Problem requirements: Please rewrite the records from the start through the line with "pyautogui.click(x=146, y=199)", replacing "Screen dimensions" with "Display size" and leaving everything else unchanged.
<<<<
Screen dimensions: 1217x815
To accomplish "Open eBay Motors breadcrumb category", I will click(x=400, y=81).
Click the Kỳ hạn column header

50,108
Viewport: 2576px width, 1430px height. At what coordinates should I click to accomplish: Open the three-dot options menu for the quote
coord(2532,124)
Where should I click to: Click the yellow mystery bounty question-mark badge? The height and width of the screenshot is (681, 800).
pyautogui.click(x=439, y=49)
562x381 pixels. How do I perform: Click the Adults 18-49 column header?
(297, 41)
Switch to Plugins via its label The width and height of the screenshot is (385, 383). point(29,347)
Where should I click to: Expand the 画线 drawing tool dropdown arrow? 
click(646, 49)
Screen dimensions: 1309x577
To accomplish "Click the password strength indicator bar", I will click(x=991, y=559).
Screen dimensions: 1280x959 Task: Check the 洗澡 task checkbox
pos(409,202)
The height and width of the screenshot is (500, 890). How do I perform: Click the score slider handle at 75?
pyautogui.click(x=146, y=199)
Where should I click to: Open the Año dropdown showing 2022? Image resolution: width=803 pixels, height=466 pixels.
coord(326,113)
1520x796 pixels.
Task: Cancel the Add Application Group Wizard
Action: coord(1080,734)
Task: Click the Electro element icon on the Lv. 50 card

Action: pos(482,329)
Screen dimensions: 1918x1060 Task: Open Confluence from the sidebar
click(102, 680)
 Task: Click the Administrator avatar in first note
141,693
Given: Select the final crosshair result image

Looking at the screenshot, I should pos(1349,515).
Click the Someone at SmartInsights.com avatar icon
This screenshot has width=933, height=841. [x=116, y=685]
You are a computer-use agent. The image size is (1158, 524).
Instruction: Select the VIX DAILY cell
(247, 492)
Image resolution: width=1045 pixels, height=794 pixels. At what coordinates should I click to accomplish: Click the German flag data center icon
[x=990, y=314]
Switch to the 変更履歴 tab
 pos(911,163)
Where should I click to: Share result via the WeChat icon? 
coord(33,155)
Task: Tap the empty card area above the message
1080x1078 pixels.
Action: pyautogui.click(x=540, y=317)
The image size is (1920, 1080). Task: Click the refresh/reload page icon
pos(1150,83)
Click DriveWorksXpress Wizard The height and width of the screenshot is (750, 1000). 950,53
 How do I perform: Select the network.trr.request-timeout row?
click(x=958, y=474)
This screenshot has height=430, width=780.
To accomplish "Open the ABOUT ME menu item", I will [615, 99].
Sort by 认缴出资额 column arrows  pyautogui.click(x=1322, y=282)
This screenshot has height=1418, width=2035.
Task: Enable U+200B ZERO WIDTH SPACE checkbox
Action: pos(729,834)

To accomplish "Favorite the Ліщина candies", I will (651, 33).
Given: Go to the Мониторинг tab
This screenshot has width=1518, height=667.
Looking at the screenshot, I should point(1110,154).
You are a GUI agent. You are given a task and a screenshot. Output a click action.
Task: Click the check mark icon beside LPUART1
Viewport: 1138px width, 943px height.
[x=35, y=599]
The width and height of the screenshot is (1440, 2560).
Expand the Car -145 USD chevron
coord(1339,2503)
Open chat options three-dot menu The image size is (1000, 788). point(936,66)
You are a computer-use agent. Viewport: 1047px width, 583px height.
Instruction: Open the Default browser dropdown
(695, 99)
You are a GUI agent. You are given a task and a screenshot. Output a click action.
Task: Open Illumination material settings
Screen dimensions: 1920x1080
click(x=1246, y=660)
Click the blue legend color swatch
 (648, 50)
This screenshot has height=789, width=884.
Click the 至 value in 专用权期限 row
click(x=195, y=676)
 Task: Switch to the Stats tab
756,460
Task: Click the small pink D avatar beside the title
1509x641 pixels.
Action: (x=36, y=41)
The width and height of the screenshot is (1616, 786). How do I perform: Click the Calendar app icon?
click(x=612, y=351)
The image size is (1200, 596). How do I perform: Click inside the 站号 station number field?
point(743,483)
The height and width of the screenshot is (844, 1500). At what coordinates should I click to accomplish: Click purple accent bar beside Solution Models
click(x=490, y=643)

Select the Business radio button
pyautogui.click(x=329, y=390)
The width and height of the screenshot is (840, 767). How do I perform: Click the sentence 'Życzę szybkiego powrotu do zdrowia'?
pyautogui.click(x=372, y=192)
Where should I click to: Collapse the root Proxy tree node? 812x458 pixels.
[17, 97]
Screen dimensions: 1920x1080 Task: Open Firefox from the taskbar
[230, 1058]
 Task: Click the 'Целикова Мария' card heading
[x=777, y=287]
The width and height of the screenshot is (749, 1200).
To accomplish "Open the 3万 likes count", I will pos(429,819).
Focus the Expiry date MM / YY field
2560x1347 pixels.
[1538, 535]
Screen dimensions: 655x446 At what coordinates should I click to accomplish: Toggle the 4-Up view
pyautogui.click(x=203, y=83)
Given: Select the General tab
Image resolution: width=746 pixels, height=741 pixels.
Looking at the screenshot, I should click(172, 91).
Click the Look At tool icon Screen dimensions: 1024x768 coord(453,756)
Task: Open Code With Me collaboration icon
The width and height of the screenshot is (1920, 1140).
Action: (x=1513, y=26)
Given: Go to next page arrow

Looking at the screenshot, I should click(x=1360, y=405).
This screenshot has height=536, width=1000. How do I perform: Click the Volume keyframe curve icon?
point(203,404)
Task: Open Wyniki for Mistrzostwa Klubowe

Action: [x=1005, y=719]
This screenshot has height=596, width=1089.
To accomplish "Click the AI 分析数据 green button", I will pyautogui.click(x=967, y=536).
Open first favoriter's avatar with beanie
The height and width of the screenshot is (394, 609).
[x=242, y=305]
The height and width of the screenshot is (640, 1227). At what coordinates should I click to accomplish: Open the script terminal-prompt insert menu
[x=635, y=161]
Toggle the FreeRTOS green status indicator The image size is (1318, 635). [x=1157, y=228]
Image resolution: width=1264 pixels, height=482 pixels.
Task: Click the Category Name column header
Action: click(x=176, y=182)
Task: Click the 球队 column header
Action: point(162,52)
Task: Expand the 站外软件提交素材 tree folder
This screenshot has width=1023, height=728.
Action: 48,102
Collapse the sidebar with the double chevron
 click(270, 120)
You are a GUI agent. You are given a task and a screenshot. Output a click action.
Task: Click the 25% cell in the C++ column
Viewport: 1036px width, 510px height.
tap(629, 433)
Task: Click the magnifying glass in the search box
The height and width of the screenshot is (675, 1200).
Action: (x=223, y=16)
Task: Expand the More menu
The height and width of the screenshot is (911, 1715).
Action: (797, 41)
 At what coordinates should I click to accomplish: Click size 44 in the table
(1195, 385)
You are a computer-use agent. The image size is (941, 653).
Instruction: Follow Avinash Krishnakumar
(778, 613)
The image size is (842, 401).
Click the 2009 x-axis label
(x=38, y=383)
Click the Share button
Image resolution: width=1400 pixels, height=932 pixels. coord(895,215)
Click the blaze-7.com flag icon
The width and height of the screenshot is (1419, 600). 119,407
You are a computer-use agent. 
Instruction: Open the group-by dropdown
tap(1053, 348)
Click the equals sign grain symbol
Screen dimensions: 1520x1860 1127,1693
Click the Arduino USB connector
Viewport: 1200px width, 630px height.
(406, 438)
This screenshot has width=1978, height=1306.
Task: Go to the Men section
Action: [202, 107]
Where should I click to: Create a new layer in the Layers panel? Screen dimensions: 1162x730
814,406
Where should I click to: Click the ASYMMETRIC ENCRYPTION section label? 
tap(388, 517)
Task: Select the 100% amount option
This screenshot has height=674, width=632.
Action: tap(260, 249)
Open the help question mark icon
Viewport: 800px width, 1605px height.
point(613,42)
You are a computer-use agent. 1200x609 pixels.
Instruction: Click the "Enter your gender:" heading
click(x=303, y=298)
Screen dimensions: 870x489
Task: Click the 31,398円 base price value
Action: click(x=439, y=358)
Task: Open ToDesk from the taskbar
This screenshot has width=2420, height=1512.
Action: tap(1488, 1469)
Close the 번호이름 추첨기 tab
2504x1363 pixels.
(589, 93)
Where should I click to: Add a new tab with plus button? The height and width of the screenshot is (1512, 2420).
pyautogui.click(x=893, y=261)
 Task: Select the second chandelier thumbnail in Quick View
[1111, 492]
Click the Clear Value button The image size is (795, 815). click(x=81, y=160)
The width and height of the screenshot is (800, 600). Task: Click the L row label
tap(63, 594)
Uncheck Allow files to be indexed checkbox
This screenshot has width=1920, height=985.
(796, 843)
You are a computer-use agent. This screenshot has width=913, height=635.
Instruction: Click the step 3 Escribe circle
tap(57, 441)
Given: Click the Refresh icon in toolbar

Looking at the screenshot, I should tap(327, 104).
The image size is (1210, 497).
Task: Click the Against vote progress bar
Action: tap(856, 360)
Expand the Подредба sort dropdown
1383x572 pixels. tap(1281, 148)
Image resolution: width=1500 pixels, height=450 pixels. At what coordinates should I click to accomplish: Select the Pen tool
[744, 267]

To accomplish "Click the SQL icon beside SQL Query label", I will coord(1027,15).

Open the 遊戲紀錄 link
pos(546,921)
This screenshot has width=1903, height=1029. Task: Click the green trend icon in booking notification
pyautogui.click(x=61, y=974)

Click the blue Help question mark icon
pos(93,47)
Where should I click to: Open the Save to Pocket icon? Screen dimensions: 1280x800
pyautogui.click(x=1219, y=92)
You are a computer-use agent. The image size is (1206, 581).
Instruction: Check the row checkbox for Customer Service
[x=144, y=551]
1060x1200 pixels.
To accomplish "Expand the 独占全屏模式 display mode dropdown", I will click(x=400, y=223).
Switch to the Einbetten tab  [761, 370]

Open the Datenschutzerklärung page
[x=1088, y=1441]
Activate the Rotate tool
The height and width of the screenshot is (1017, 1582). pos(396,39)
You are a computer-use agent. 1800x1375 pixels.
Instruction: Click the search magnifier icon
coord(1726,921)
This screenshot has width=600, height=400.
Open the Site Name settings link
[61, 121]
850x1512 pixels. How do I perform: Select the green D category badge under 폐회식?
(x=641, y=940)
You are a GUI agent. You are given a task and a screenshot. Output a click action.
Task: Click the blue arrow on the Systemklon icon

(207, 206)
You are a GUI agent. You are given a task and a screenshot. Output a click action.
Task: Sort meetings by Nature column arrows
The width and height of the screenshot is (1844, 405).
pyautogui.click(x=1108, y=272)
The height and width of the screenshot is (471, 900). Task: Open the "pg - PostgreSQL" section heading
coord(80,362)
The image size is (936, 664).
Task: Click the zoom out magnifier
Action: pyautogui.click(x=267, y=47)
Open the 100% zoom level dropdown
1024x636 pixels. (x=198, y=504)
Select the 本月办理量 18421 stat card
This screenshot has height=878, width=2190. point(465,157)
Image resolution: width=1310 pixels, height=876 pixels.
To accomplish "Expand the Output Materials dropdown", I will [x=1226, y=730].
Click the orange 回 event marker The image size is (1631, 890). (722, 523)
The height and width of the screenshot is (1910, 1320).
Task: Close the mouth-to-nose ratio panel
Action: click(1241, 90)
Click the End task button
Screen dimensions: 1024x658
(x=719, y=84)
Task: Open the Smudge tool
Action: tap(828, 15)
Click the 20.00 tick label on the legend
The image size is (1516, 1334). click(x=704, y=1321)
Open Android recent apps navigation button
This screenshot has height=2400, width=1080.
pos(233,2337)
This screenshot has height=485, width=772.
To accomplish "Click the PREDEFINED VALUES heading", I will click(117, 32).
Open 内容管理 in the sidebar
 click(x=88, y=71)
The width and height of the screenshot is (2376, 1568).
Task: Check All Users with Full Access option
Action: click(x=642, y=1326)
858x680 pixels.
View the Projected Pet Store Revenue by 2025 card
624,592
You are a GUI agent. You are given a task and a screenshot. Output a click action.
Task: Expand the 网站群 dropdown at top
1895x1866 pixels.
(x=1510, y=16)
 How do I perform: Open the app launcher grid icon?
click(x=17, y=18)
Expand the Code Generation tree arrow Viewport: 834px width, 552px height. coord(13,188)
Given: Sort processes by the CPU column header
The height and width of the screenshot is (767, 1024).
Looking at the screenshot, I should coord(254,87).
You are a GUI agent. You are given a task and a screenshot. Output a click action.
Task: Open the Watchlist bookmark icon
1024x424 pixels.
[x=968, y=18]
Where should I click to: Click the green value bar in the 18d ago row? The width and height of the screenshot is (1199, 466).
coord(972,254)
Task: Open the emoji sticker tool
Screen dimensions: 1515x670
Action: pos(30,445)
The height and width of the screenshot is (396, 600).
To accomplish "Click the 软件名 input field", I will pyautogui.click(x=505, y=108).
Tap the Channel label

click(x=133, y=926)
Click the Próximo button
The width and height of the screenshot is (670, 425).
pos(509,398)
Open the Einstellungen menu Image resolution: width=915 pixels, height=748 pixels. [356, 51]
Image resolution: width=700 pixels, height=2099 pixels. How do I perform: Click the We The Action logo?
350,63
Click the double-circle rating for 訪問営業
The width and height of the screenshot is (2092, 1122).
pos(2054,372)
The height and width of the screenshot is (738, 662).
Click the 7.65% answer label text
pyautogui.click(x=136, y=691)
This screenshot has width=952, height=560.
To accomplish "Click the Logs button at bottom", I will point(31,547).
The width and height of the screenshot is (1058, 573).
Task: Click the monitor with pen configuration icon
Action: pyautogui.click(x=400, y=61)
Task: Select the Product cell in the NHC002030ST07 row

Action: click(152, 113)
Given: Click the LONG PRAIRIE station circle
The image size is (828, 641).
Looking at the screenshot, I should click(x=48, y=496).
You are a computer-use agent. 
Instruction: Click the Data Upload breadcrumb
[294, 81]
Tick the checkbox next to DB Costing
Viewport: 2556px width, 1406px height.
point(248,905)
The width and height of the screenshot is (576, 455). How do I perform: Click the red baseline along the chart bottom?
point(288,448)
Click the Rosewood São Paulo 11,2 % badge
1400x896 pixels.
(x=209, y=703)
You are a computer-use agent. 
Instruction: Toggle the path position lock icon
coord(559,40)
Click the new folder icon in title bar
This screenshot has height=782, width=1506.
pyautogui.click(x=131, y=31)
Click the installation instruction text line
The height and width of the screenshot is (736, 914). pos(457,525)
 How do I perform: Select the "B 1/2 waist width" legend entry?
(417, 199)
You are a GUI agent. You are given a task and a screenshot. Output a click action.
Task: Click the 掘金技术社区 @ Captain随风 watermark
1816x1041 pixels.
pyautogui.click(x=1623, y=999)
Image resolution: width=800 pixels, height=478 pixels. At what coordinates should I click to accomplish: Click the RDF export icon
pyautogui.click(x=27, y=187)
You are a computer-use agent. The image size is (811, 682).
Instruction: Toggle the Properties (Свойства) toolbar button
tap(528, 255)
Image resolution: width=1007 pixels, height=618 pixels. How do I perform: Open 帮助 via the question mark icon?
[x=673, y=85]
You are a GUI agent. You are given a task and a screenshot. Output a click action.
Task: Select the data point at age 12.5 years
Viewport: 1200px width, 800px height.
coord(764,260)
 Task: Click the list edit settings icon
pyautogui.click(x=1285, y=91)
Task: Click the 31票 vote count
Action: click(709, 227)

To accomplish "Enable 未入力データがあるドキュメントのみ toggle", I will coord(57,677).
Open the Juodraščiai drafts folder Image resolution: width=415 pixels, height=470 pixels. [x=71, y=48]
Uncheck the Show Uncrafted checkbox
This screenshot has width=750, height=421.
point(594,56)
>>>>
Full output:
Display size: 1217x815
To accomplish "Open eBay Motors breadcrumb category", I will click(x=400, y=81).
Click the Kỳ hạn column header

50,108
Viewport: 2576px width, 1430px height. At what coordinates should I click to accomplish: Open the three-dot options menu for the quote
coord(2532,124)
Where should I click to: Click the yellow mystery bounty question-mark badge? The height and width of the screenshot is (681, 800).
pyautogui.click(x=439, y=49)
562x381 pixels. How do I perform: Click the Adults 18-49 column header?
(297, 41)
Switch to Plugins via its label The width and height of the screenshot is (385, 383). point(29,347)
Where should I click to: Expand the 画线 drawing tool dropdown arrow? 
click(646, 49)
Display size: 1309x577
To accomplish "Click the password strength indicator bar", I will click(x=991, y=559).
Display size: 1280x959 Task: Check the 洗澡 task checkbox
pos(409,202)
The height and width of the screenshot is (500, 890). How do I perform: Click the score slider handle at 75?
pyautogui.click(x=146, y=199)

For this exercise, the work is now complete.